-- Reading passage follows --

After his death, the work of Bouts has been continued by the foundation PPP (Per Pulchritudinem in Pulchritudine) animated by Anette Müller, a pupil of Bouts.

In 1983, the London psychologist Peter Cooper founded The London Phrenology Company in order to revive interest in Phrenology and to act as a source of books, busts and other Phrenological items. Cooper's approach to Phrenology is quite interesting and goes well beyond the mere anatomical aspects. The understanding of the development of the mental faculties through Phrenology allows enlightement of the mind, allowing the improvement of self-knowledge. Phrenology thus gives a new dimension to the well-known adage “Know Thyself”.


Phrenology was a complex process that involved feeling the bumps in the skull to determine an individual's psychological attributes. Franz Joseph Gall first believed that the brain was made up of 27 individual 'organs' that created one's personality, with the first 19 of these 'organs' believed to exist in other animal species.

Phrenologists would run their fingertips and palms over the skulls of their patients to feel for enlargements or indentations. The phrenologist would usually take measurements of the overall head size using a caliper. With this information, the phrenologist would assess the character and temperament of the patient and address each of the 27 “brain organs”. This type of analysis was used to predict the kinds of relationships and behaviors to which the patient was prone.

In its heyday during the 1820s-1840s, phrenology was often used to predict a child's future life, to assess prospective marriage partners and to provide background checks for job applicants.

-- Reading passage concluded --
-- Provided records follows --

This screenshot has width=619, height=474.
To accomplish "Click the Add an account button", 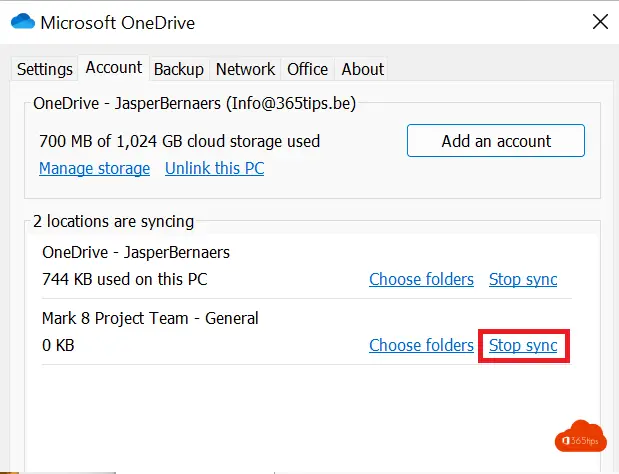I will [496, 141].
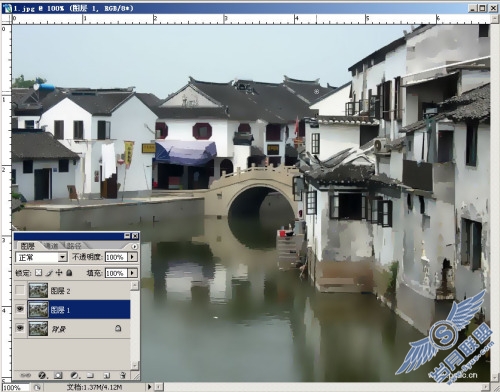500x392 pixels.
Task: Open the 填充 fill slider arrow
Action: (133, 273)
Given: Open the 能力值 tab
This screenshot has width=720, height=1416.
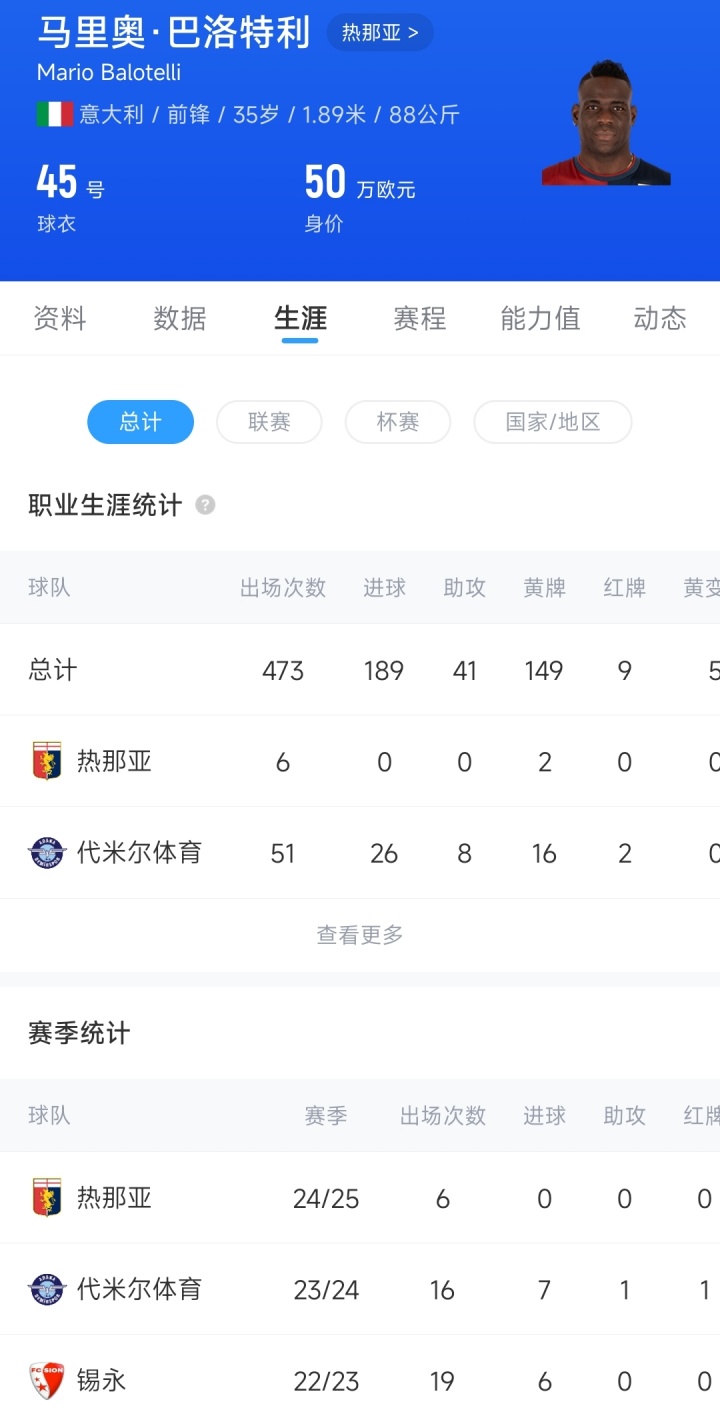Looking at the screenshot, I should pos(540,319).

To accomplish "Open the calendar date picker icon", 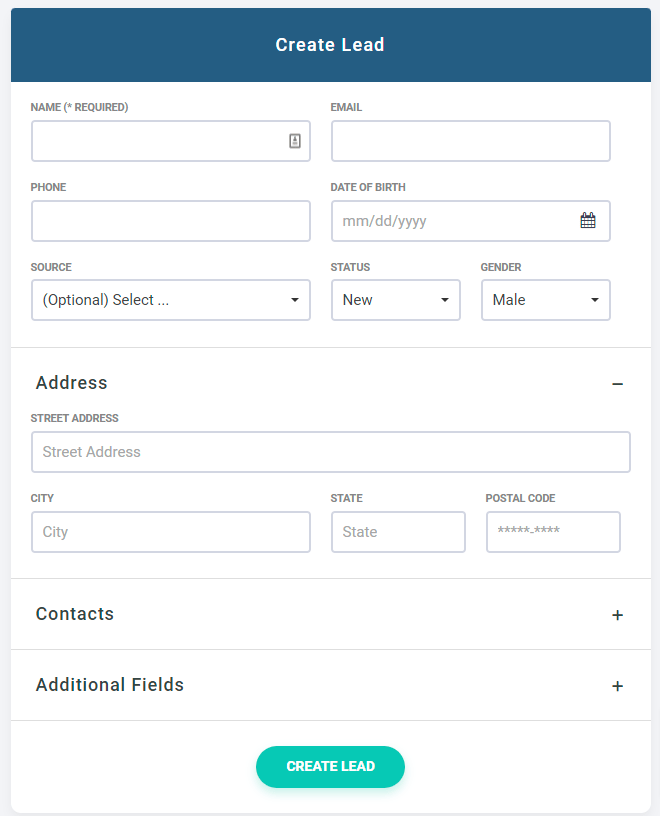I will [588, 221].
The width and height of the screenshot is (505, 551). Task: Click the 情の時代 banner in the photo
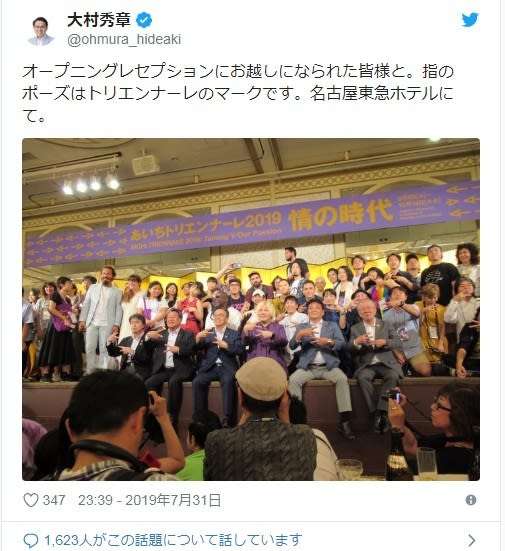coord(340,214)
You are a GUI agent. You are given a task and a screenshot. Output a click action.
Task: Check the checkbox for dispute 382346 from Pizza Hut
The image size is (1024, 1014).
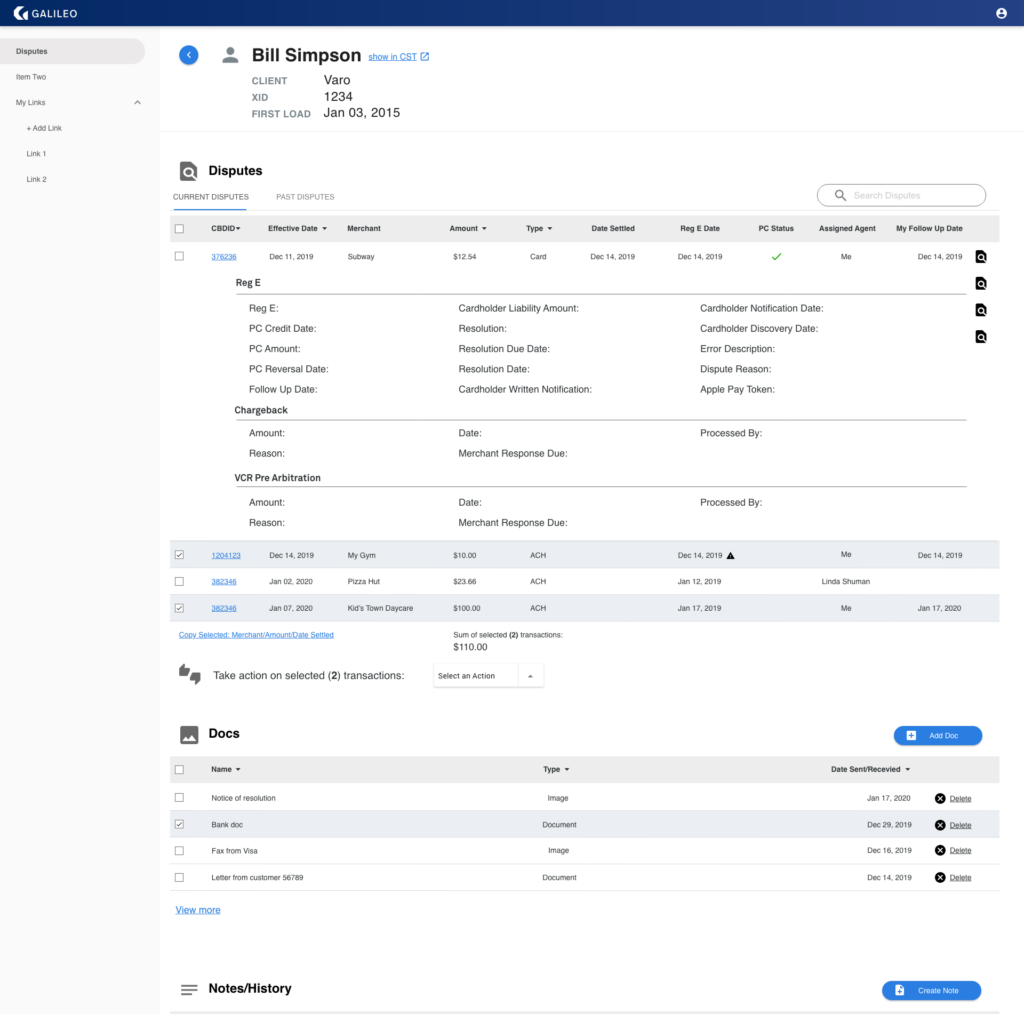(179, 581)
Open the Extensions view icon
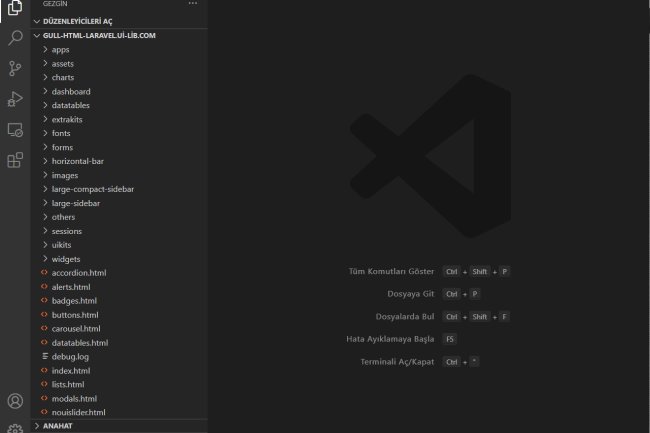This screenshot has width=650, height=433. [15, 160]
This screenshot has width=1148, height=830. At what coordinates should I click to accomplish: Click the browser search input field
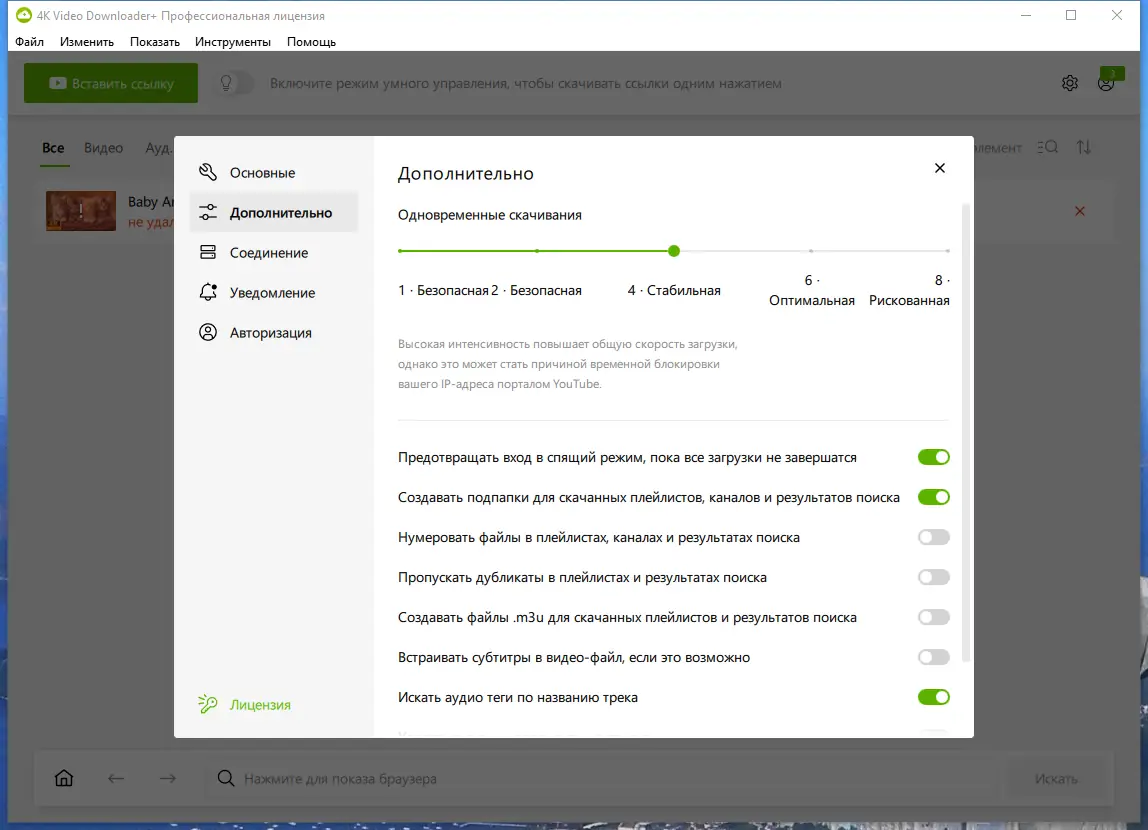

-- Provided records concluded --

■ **Problems and tasks**:
A. Reproduce the part of the phrenology passage starting at "Phrenologists would run" and ending at "for job applicants.".
B. Continue the phrenology passage from the point where it stops.

■ **Set of answers**:
A.
Phrenologists would run their fingertips and palms over the skulls of their patients to feel for enlargements or indentations. The phrenologist would usually take measurements of the overall head size using a caliper. With this information, the phrenologist would assess the character and temperament of the patient and address each of the 27 “brain organs”. This type of analysis was used to predict the kinds of relationships and behaviors to which the patient was prone.

In its heyday during the 1820s-1840s, phrenology was often used to predict a child's future life, to assess prospective marriage partners and to provide background checks for job applicants.

B.
An enlarged bump meant that the patient utilized that particular “organ” extensively. The 27 areas were varied in function, from sense of color, to the likelihood of religiosity, to the potential to commit murder. Each of the 27 “brain organs” was located in a specific area of the skull. As a phrenologist felt the skull, he could refer to a numbered diagram showing where each functional area was believed to be located.

The 27 “brain organs” were:

  1. The instinct of reproduction (located in the cerebellum).
  2. The love of one's offspring.
  3. Affection and friendship.
  4. The instinct of self-defense and courage; the tendency to get into fights.
  5. The carnivorous instinct; the tendency to murder.
  6. Guile; acuteness; cleverness.
  7. The feeling of property; the instinct of stocking up on food (in animals); covetousness; the tendency to steal.
  8. Pride; arrogance; haughtiness; love of authority; loftiness.
  9. Vanity; ambition; love of glory (a quality “beneficent for the individual and for society”).
  10. Circumspection; forethought.
  11. The memory of things; the memory of facts; educability; perfectibility.
  12. The sense of places; of space proportions.
  13. The memory of people; the sense of people.
  14. The memory of words.
  15. The sense of language; of speech.
  16. The sense of colours.
  17. The sense of sounds; the gift of music.
  18. The sense of connectedness between numbers.
  19. The sense of mechanics, of construction; the talent for architecture.
  20. Comparative sagacity.
  21. The sense of metaphysics.
  22. The sense of satire; the sense of witticism.
  23. The poetical talent.
  24. Kindness; benevolence; gentleness; compassion; sensitivity; moral sense.
  25. The faculty to imitate; the mimic.
  26. The organ of religion.
  27. The firmness of purpose; constancy; perseverance; obstinacy.


Phrenology came under attack because of the ongoing development of psycho-analysis. The introspective and subjective method of psycho-analysis only looks to the individual psychology through the psychological structure of the examiner, who will see the other subject through his own temperament and through his prevailing faculties. This subjective approach is clearly opposed to the objective analysis of Phrenology. Furthermore, fascist ideologies like Nazism have misused some elements of craniometry in the framework of their infamous racist doctrines. These theories, albeit completely distinct from scientific Phrenology, have given a very bad name to the science.